Is The Internet Killing Secrets in Games?

Is The Internet Killing Secrets in Games? 2

The original Binding of Isaac, and the newly released Binding of Isaac: Rebirth, are great at staggering unlocks in a way that gives players a consistent flow of new stuff to play with, while also offering rewards for players who put 100 plus hours into the game. The original game had a number of secrets that Team Meat hid, and one of the game’s creators, Edmund McMillan, has said he was surprised by how fast they were discovered, and wanted to step up the difficulty level for Rebirth.

I won’t reveal what that secret is in this article, but players were just beginning to piece it together when someone posted online that, by data mining the game’s source code, they found the conditions that had to be met in order to unlock this particular bit of content.

So only a week after the game’s release the cat was let out of the bag, except instead of undoing the elaborate knot that sealed it, someone took a knife to the bottom, and maimed the cat in the process.

There was a time when you could beat a game over and over and over again without seeing everything it had to offer. Tales of secret levels, characters and weapons would move their way through social circles, and a lot of the time finding out about them was predicated on a friend’s brother’s girlfriend’s cousin, named Jamarcus, accidently stumbling upon it.


The internet gives us access to every Jamarcus out there, so developers started to get a lot more obscure with their secrets. Games like Trials HD and Braid had secrets so deeply hidden that it started to take teams of Jamarcuses, no longer stumbling onto hidden rooms but now actively seeking them, all working together to uncover clues and test theories before finally and triumphantly discovering what they were looking for. It created a meta-experience in a lot of games, and seeing complete strangers coming together to uncover everything within a game they all enjoy is a beautiful thing.
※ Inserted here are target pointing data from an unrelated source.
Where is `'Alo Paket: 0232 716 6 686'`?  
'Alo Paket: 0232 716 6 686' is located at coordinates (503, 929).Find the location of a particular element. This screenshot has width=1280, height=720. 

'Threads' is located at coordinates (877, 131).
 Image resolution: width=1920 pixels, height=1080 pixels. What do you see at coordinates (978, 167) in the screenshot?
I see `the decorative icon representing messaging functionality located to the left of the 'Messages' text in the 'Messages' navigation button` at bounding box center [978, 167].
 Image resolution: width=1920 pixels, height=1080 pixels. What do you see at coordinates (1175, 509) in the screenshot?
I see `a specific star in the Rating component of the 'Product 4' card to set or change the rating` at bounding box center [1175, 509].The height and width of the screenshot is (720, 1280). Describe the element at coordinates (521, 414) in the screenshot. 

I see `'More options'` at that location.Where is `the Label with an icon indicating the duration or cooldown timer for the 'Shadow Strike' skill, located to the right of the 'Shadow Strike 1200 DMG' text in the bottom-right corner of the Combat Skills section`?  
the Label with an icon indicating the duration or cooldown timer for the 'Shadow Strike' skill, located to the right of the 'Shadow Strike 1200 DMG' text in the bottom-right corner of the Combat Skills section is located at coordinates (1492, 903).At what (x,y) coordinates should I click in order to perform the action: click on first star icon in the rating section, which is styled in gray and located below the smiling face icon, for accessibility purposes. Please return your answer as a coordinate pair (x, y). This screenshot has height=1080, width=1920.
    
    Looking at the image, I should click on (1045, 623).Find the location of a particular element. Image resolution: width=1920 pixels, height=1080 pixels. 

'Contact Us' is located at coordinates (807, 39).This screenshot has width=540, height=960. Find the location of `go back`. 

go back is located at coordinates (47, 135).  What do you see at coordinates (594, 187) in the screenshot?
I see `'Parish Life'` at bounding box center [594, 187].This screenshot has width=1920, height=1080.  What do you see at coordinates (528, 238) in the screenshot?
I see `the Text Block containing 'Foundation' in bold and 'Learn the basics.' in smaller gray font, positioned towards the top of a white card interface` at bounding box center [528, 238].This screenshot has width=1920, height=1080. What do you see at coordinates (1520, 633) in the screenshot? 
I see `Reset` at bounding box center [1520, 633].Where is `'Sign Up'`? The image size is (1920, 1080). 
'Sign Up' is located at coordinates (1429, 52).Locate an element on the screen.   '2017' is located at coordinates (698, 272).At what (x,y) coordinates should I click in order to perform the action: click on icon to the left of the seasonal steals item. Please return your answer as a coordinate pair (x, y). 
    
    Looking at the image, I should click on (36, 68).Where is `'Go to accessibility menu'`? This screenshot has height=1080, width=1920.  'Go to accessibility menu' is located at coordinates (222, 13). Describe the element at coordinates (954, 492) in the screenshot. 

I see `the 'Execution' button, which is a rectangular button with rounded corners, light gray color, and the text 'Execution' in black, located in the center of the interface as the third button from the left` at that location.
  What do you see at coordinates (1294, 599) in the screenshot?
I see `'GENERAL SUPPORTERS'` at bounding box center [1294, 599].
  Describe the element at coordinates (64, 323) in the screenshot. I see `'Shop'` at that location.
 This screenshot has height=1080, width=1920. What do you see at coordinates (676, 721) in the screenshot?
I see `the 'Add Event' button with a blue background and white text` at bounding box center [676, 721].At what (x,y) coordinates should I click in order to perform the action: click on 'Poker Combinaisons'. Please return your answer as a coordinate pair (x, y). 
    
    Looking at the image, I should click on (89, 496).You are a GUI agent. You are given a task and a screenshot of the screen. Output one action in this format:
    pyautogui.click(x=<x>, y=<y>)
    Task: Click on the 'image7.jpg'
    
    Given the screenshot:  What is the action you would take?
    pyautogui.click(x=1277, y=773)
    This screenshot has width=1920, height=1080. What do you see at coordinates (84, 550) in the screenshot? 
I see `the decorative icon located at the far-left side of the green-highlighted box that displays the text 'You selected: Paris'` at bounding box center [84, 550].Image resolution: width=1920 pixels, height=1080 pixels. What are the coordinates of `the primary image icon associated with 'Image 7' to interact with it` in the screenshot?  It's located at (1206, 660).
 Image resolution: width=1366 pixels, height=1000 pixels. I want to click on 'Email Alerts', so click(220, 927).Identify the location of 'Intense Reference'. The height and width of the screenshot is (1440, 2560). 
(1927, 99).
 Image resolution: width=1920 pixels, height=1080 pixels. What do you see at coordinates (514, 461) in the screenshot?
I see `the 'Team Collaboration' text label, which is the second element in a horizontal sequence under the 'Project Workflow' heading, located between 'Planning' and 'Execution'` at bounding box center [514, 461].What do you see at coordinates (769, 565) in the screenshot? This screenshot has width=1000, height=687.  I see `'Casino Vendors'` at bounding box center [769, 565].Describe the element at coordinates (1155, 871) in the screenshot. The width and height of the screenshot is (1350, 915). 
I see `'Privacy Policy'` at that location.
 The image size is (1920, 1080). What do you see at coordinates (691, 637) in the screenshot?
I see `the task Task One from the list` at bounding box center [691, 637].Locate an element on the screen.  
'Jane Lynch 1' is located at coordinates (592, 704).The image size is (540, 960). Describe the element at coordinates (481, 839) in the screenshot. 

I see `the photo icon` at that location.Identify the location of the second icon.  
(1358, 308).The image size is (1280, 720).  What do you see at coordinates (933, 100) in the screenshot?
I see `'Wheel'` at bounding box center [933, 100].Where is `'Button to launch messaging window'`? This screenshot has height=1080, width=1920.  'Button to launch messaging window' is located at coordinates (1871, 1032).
But data mining is making this process less rewarding for the Jamarcuses and non-essential to uncovering the hidden treasures within a game.

There are many people who don’t hang out in message boards, or if they do will be able to avoid spoilers, but there is something lost when the initial discovery or success is gained through illegitimate means. Part of what drives the Jamarcuses is a desire to be the first ones to do it or figure it out, and the data mining approach strips that away along with the reward for the developers who put this in a game to create an experience for its players.

Edmund McMillan was asked about this in an interview with Vinny from vinesauce during a vinesauce livestream on Twitch. “It’s disheartening,” he said “I can say right now that I don’t think the expansion is going to feature any buried secrets that anybody will care about.” So not only has it ruined the fun in the initial discovery for a lot of people, but it’s deterring, at least one developer, from trying to create those meta-experiences for fans in the future.

McMillan also said “I think I’ve learned that there is no point in really doing that stuff, and that the best way to hide a secret is to put it locked in a really challenging area. So I think if we end up doing anything like that in the expansion, that it’ll be behind a barrier of entry that means having a certain skill level.” How sad does that sound? Vinny follows McMillan’s answer with a very disappointed sounding “yea,” that I think sums up the position perfectly.


Players want these kinds of experiences, but data miners are going to continue to do their thing and there isn’t any way to stop them. McMillan says that Simon Parzer, one of the lead developers for Rebirth, spent a lot of time trying to bury the secret in the code so this wouldn’t happen, but clearly it didn’t help much. These secrets create something for more than just those who work so hard to find them. They create stories that spread throughout the internet like the secrets themselves used to spread back in the day. These become the lore and legends of gaming culture and data mining strips that story element away.

There is still a lot to discover in Rebirth, and for most people this isn’t going to take away from your experience. But I can’t help but feel bad for the Jamarcuses and weary of a future where these great stories no longer exist, because the people out there who don’t seem to have the patience or ambition to help untie those knots, are going to continue maiming the cats that everyone else wants to enjoy and play with.